Lingua franca of South Africa's mines set to fade slowly
By Ed Stoddard
THEUNISSEN, South Africa (Reuters) - In the bowels of Gold Fields' Beatrix mine in South Africa's Free State province, chief executive Nick Holland addresses the workers, congratulating them on having an injury-free month in their shaft during March.
Speaking English, his words are translated for the black miners by Beatrix boss Ben Haumann into Fanagalo, the lingua franca of South Africa's mines which is set to get phased out.
A pidgin mix of Zulu, other African languages, English and Afrikaans, Fanagalo is not a recognized language and its small vocabulary of around 2,000 words is largely limited to commands, with plenty of obscenities thrown in, according to experts and those who know the tongue.

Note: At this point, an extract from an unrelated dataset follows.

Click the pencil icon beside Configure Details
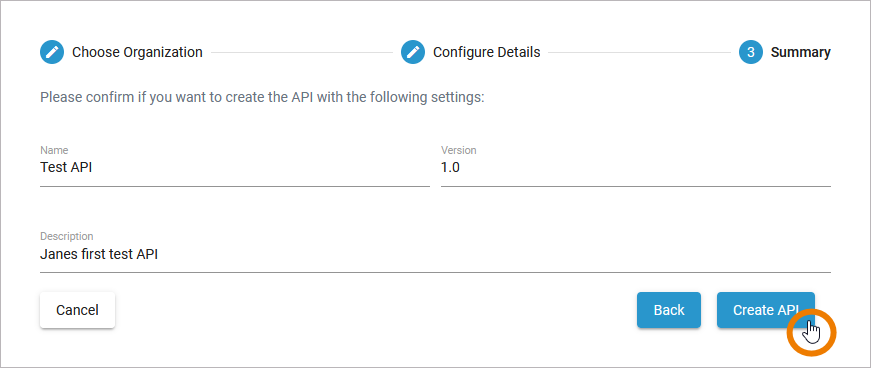Screen dimensions: 871x368 pyautogui.click(x=413, y=52)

You will find dictionaries for it online but its name has no agreed spelling. Some use Fanagalo, others Fanakalo.
Academics trace its roots to the sugarcane fields in the Zulu heartland and it then spread to the country's mines, where for decades it has been used, giving workers from Mozambique, Lesotho and several South African ethnic groups a common tongue.
But companies like Gold Fields, the world's fourth largest gold miner, are looking to replace it with English or African languages such as Xhosa for cultural and safety reasons.
Other South African miners are doing the same. Harmony Gold has a policy to ensure all employees are English literate by 2015, which spokeswoman Marian van der Walt said "implies phasing out Fanagalo."
Gold Fields has introduced a new policy to require its non-English speakers to start learning English and to require English and Afrikaans speakers to learn the most commonly spoken African language at the mine where they work. Continued...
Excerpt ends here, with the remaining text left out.